━━━ Data supplied ━━━
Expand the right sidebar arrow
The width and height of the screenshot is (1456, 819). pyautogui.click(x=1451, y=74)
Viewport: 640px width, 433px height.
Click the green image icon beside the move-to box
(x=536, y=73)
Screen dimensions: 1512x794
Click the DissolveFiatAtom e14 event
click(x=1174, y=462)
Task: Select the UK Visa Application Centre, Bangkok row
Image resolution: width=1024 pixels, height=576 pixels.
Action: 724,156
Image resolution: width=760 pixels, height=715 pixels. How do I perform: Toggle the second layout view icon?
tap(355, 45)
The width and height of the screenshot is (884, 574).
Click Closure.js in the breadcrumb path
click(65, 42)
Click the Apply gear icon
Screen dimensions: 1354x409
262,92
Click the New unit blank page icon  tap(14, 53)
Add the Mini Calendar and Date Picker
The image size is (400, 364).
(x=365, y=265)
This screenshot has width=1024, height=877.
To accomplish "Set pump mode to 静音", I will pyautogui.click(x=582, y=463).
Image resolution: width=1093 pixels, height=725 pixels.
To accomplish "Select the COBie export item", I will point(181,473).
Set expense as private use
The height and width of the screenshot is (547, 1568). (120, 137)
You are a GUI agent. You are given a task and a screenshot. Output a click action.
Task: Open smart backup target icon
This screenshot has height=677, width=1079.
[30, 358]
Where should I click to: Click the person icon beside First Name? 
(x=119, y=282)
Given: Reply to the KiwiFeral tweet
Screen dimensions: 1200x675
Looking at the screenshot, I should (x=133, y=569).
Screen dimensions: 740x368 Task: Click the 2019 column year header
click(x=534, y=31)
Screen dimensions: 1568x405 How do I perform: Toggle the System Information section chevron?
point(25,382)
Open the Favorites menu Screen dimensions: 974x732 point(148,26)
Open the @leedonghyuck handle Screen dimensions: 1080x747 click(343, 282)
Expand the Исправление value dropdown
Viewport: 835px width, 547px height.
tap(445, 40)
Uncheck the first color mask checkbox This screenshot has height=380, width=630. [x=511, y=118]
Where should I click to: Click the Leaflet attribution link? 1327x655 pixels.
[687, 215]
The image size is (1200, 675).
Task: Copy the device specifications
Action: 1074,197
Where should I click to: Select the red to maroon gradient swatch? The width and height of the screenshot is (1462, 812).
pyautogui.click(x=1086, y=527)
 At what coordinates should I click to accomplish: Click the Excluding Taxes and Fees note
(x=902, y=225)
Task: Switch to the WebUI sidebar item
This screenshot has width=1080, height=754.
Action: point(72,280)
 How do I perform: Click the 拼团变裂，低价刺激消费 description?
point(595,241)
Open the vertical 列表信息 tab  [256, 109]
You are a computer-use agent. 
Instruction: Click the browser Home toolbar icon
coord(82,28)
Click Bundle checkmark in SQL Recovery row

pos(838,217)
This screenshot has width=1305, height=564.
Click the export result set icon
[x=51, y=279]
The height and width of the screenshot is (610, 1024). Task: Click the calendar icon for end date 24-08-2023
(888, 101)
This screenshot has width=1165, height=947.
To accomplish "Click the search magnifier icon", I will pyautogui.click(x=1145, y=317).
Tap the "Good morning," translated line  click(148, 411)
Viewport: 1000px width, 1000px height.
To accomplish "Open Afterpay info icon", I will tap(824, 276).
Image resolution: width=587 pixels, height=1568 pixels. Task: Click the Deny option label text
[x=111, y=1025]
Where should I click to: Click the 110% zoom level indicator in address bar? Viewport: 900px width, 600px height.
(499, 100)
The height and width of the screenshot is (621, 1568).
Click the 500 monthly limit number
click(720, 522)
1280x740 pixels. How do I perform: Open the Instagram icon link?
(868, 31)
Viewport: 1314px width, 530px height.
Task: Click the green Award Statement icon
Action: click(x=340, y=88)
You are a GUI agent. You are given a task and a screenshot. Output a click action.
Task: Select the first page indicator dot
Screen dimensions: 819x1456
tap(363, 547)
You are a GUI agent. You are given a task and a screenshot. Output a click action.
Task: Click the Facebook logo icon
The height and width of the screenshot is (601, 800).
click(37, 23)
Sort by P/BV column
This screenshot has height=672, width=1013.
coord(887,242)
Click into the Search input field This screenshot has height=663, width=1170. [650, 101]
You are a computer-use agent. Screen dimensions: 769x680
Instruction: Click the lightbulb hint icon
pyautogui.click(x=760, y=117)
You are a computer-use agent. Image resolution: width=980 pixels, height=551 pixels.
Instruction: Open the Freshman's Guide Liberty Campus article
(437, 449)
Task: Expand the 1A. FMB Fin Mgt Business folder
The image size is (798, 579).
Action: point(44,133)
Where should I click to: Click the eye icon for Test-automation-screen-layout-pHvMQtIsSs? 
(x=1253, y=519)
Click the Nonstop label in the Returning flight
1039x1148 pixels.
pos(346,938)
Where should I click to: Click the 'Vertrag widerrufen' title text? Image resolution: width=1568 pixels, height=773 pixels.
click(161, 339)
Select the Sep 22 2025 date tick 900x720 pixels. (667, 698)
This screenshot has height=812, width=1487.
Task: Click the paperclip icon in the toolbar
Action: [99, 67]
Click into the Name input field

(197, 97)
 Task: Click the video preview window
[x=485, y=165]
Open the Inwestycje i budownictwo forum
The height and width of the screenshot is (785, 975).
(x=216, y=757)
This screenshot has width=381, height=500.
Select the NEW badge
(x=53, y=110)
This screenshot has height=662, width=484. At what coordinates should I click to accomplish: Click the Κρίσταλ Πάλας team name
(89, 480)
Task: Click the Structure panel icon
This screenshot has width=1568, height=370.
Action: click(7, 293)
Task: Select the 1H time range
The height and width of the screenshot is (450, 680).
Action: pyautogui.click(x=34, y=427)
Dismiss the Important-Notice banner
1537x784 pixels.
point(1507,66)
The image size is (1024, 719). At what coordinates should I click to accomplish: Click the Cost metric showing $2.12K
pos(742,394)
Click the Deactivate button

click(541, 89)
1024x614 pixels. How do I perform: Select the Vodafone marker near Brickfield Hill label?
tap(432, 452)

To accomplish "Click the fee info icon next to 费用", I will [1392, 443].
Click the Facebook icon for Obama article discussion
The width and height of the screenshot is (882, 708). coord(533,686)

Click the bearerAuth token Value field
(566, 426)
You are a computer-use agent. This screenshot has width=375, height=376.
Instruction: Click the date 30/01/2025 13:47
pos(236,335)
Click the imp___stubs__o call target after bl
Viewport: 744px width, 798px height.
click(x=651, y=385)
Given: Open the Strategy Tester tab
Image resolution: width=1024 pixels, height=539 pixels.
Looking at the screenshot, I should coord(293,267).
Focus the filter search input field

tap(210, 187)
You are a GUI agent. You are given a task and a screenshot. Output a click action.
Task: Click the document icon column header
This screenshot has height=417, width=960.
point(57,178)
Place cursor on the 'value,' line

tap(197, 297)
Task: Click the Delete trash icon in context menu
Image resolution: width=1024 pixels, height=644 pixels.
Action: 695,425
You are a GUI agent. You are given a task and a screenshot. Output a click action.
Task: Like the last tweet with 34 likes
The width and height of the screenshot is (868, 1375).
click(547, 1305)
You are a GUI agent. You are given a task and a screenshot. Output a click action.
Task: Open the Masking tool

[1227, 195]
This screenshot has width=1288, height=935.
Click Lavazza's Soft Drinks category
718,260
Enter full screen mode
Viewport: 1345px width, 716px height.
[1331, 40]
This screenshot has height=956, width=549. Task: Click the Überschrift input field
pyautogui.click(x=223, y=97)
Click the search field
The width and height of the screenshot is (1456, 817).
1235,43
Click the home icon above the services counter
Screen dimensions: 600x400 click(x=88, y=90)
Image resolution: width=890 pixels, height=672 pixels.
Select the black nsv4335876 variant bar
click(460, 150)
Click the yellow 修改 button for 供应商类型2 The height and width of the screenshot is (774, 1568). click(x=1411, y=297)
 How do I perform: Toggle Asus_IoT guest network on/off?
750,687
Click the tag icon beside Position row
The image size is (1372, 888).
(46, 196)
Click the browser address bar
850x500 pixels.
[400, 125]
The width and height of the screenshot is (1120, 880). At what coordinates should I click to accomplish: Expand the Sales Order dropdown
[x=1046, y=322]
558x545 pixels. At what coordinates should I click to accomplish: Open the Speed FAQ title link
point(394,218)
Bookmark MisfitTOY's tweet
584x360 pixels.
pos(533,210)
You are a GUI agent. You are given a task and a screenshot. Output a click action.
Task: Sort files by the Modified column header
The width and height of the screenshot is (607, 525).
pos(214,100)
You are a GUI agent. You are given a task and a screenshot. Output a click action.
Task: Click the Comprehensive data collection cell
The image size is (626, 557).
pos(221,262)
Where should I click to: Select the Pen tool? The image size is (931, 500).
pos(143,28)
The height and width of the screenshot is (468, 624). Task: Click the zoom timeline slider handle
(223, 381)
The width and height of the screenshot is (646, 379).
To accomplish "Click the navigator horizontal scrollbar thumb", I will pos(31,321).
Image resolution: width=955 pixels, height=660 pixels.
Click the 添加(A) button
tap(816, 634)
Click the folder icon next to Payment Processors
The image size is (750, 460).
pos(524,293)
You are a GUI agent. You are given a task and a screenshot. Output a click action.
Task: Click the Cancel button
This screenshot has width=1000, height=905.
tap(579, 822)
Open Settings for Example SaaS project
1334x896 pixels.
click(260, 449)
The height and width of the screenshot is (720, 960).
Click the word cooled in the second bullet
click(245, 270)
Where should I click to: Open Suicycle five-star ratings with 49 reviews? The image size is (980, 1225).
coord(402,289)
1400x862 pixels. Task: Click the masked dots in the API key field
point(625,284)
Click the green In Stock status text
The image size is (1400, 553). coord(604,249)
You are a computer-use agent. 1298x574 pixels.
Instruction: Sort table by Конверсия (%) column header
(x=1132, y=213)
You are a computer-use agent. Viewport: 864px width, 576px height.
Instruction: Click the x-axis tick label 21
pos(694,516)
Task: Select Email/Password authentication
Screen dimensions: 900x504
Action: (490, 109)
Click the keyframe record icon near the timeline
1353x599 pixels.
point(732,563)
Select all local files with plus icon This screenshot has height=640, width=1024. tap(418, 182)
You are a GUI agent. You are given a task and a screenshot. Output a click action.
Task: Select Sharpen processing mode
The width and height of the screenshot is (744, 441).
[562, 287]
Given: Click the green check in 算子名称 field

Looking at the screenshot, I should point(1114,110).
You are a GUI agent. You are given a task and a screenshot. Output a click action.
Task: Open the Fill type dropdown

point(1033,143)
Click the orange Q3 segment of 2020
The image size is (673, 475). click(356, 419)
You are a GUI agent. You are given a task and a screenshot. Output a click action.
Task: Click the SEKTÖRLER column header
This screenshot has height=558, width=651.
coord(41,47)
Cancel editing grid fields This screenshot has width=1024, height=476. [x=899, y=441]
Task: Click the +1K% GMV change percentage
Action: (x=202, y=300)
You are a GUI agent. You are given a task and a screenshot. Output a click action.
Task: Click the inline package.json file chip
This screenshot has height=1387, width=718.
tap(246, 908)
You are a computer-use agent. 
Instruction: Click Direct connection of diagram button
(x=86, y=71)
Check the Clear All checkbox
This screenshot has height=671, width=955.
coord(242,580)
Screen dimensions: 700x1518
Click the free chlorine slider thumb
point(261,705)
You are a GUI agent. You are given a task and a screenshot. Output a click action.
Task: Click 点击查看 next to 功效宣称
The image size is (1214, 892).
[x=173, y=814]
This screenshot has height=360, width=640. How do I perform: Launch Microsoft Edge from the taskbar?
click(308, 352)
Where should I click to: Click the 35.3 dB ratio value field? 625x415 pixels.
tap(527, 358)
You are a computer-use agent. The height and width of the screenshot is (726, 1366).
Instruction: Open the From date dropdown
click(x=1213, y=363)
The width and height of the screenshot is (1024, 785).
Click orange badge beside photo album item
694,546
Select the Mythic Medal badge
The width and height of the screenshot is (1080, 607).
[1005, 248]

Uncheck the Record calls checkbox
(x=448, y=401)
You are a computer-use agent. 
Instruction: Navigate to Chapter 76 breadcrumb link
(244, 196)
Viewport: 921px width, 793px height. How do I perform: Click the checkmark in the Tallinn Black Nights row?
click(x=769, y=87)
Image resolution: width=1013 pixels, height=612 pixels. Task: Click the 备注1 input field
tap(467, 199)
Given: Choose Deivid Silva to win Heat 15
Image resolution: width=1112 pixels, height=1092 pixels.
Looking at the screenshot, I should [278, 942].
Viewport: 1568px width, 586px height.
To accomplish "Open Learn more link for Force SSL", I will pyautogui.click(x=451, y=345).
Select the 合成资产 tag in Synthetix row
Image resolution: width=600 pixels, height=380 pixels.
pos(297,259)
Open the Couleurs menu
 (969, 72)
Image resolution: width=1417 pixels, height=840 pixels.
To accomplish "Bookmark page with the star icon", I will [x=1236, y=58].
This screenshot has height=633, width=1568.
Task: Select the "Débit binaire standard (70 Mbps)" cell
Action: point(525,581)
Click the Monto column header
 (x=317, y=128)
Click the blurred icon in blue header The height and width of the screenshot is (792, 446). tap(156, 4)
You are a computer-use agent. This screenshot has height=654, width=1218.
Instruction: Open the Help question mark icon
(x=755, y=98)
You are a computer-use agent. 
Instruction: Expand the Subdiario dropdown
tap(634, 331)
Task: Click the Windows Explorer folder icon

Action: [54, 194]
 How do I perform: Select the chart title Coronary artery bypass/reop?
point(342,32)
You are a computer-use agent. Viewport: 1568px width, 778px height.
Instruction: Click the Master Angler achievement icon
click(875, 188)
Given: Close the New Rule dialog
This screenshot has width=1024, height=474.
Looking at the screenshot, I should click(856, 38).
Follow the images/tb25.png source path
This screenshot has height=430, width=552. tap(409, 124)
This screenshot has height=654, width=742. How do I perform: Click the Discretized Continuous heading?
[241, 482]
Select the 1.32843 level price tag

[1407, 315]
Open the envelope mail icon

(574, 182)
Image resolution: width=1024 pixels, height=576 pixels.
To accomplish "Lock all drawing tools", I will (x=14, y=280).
━━━
◆ **What you should do**: Find the line containing "This screenshot has width=1024, height=474.", then output it and every line after it to the end of the data, exactly.

◆ **Answer section**:
This screenshot has width=1024, height=474.
Looking at the screenshot, I should click(856, 38).
Follow the images/tb25.png source path
This screenshot has height=430, width=552. tap(409, 124)
This screenshot has height=654, width=742. How do I perform: Click the Discretized Continuous heading?
[241, 482]
Select the 1.32843 level price tag

[1407, 315]
Open the envelope mail icon

(574, 182)
Image resolution: width=1024 pixels, height=576 pixels.
To accomplish "Lock all drawing tools", I will (x=14, y=280).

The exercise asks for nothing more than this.